Green growth and sustainable development

Green growth in action: China


In recent years, rapid industrialisation, intensified agricultural production and urbanisation in the People's Republic of China has brought greater prosperity and higher living standards to many, but it has also created high demand for energy and raw materials, increased pressure on ecosystems and affected health outcomes.


China is committed to achieving a green economy. The 11th Five-Year Plan (2006-2010) aimed to increase consumption of renewable energy sources. Total investment in treating environmental pollution increased 15% annually and environmental investment reached 1.33% of GDP by 2009.

Chinese temple


In parallel, China also reformed environmental management institutions by granting the public open access to environmental information, establishing the National Leadership Committee on Climate Change, Energy Saving and Pollution Reduction, giving teeth to energy efficiency and pollution reduction targets, encouraging the adoption of measures by local governments to pursue environmental excellence, and adopting market mechanisms for pollution reduction.

In the 12th Five-Year Plan (2011-2015), the seven major targets for 2015 are reducing pollutant emissions; improving drinking water sources and quality; controlling pollution caused by hazardous chemicals and dangerous wastes; improving urban environmental infrastructure operations; reversing ecological deterioration; improving nuclear safety; and enhancing environmental regulatory institutions. Environmental goals include reducing carbon emissions per unit of GDP by 17% and energy consumption per unit of GDP by 16%, as well as increasing forest coverage to 21.66%.

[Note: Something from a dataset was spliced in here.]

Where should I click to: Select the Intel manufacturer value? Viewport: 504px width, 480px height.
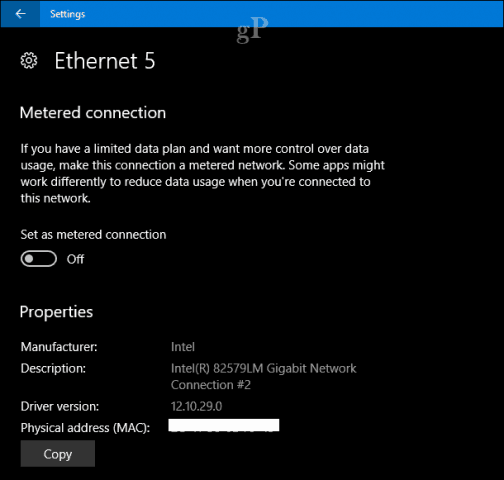coord(183,347)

The government intends to strengthen prevention and control of environmental risks and improve environmental public services. The Plan states that “the central government will provide increased financial support, through measures as general fiscal transfers and ecological compensation, to improve environmental public services in western regions, areas prohibited or restricted for development and other disadvantaged areas. Local governments at all levels should guarantee expenditure on environmental public services”.

To support environmental protection, the Plan calls for environmental tax reform and improving the waste disposal fee system. The government will establish a credit rating system for enterprises’ environmental behaviours, build a green rating system in banks, and explore mechanisms for earmarked funds for national ecological compensation. Investment of around RMB 3.4 trillion will be needed for environmental protection.

The Plan also requires local governments to integrate environmental protection objectives into local economic and social development plans and report on implementation in the evaluation of local government officials. “By the end of 2013 and end of 2015, mid-term evaluation report and final evaluation report on implementation shall be submitted to the State Council, with evaluation results open to the public”.